By The Canadian Press

A report says urban land use policies are making homes almost unaffordable in markets around the world including Vancouver, Toronto and Montreal.

The Demographia International report looked at 272 metropolitan markets in Canada, the U.S., the U.K., Australia, New Zealand and Ireland.

The report says Vancouver is the most unaffordable market in the world when median housing sale values are compared to median household incomes.

It says Toronto is in the severely unaffordable category and Montreal is classified as being seriously unaffordable because of contraints on land use.

Wendell Cox, one of the authors, blames urban consolidation policies that restrict the development of suburban residential neighbourhoods for high housing prices.

Cox says governments should allow more housing to be built on the fringes of urban areas to help keep costs down.
 
why did this story get so much press? I saw it in several media outlets, but most reputable housing scholars would disagree with their core claim.
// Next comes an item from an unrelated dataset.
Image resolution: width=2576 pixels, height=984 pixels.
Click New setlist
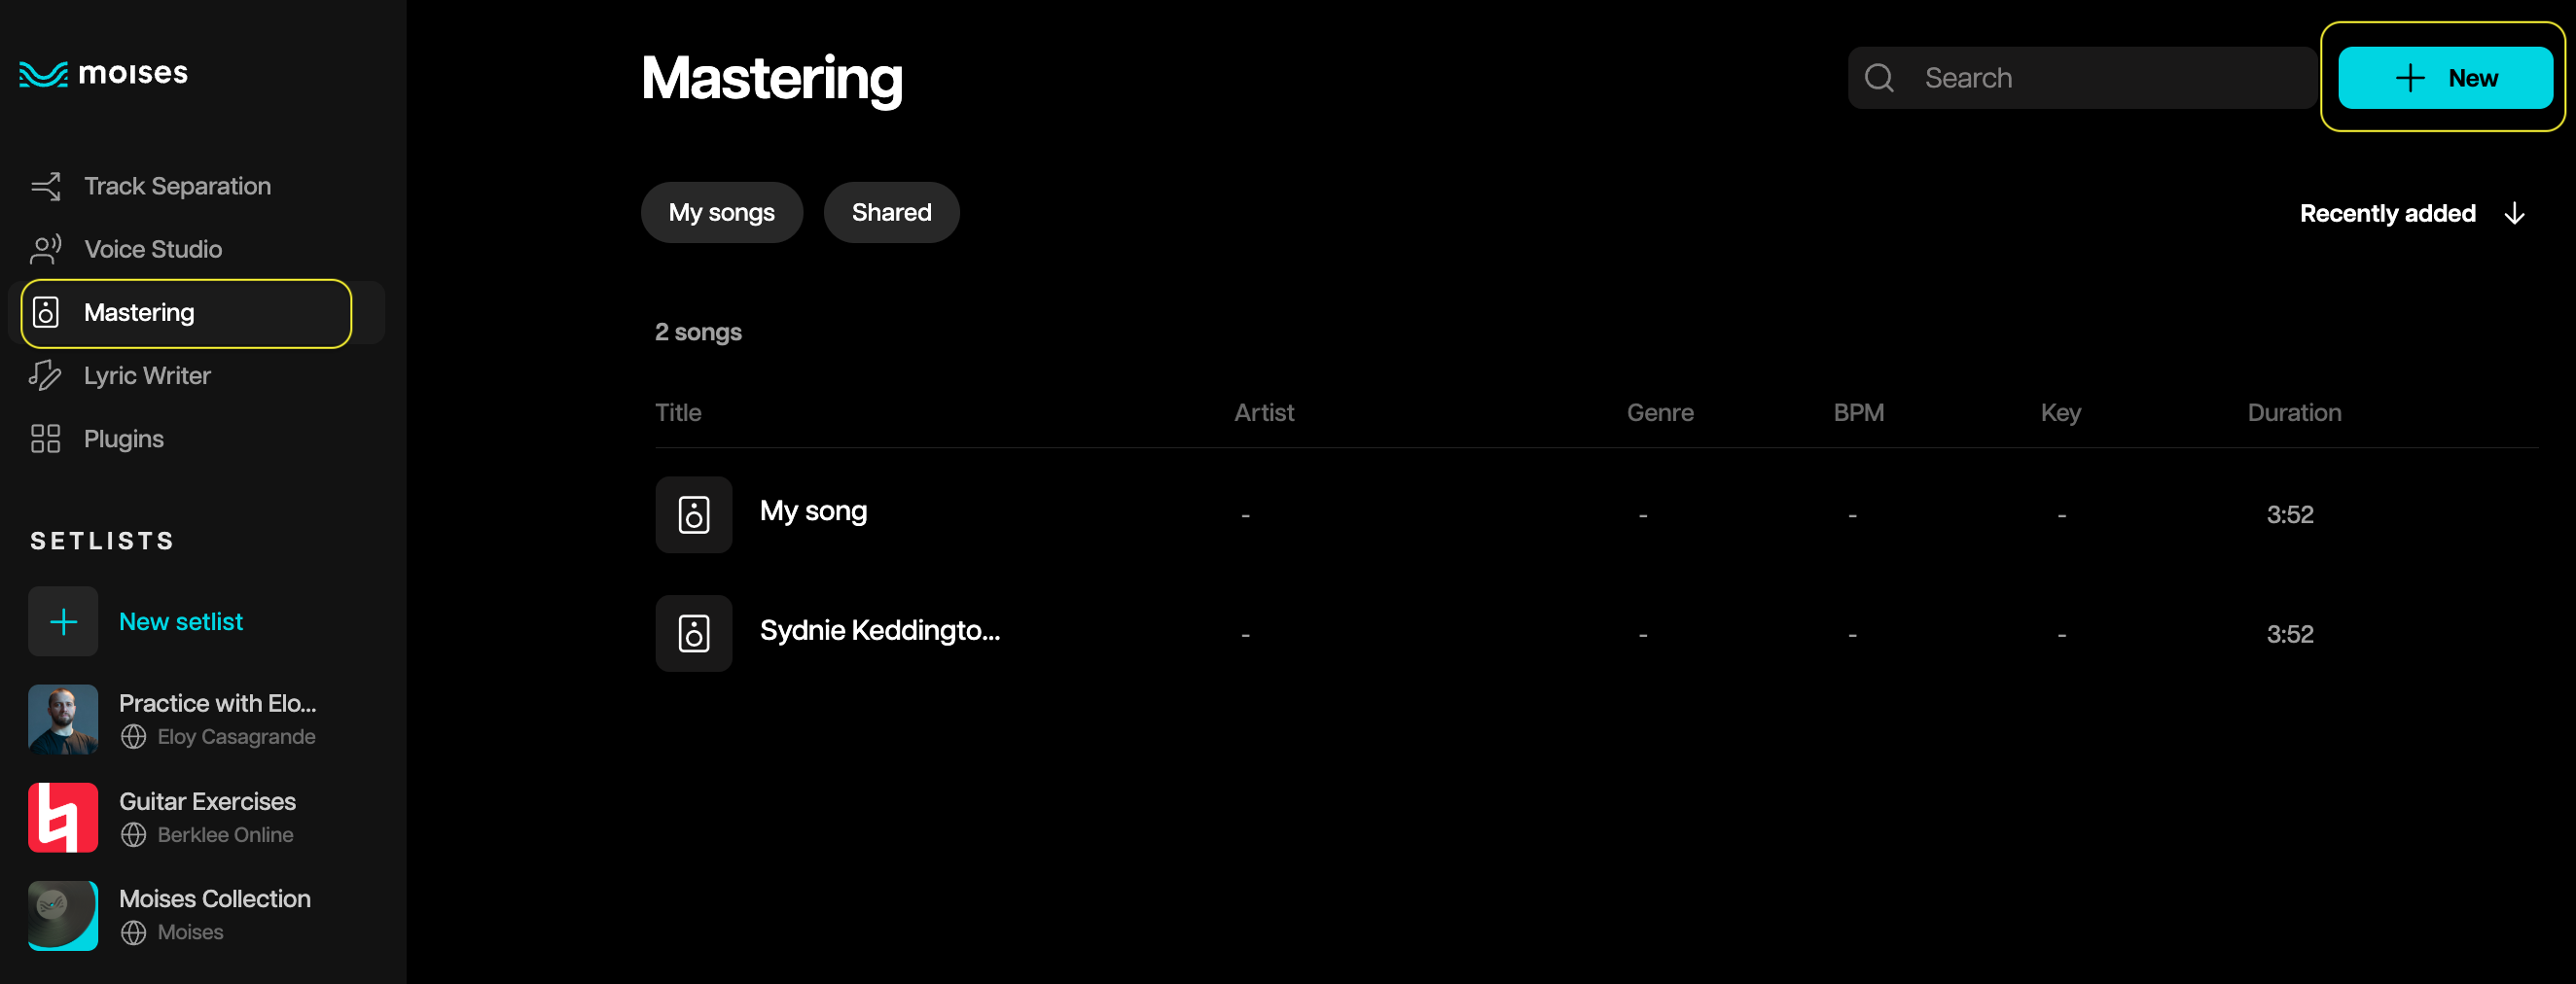coord(181,621)
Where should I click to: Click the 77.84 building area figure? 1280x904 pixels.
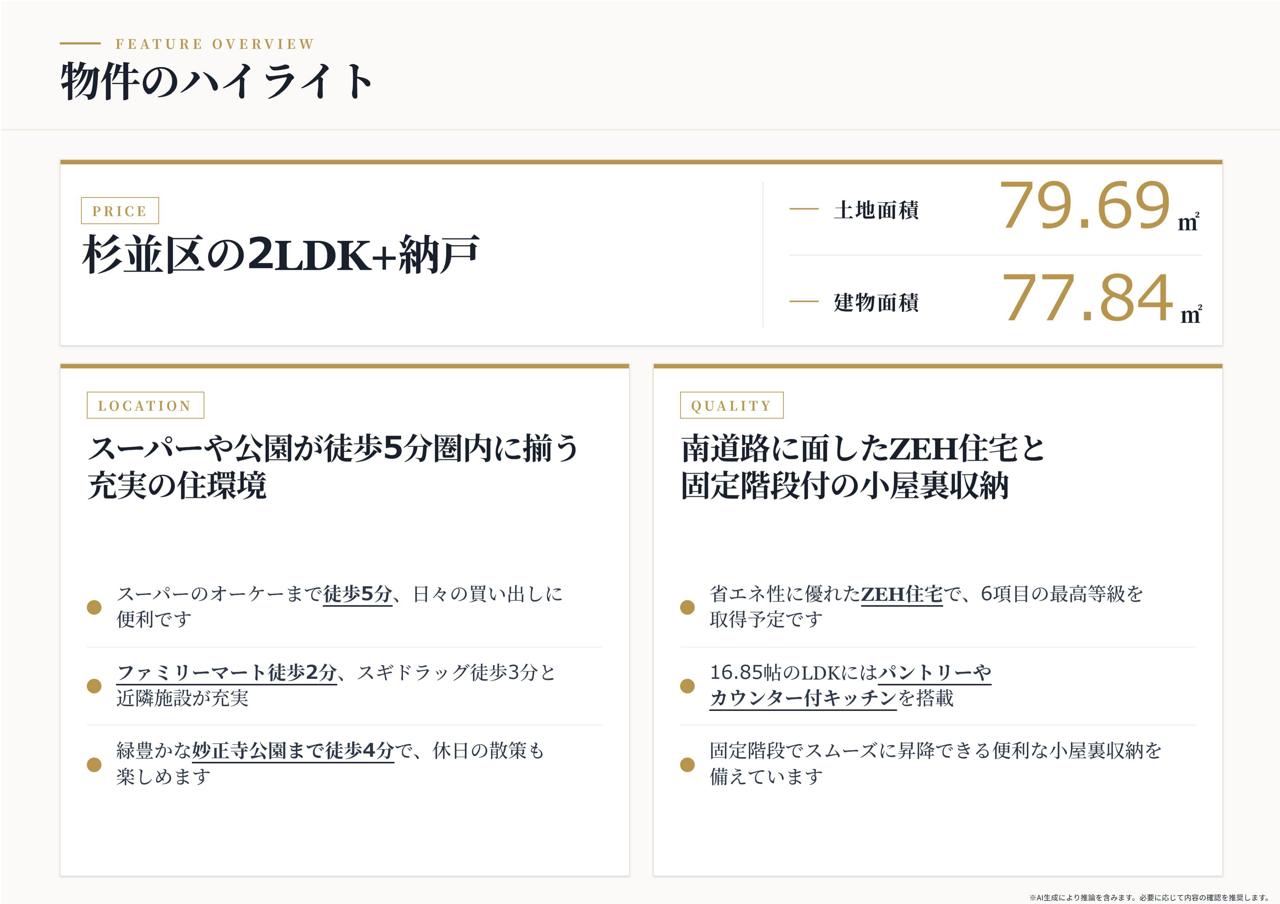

these guys are full of it. they have causal relations all wrong. Desirable places to live, because they wish to stay that way, implement smart growth policies that tend to add denser housing in built-up areas, but this housing is not necessarily more expensive. Prices are high in part because of the desirability of places (for economic opportunties, etc), but also because the real estate market is distorted right now by very low (short-term) borrowing costs and the incessant cheerleading of several industries (and complicit media) that make money off of real estate transactions. The ownership society myth, and the insatiable urge to own among most citizens, is added to create the recipe for boom-bust housing bubbles.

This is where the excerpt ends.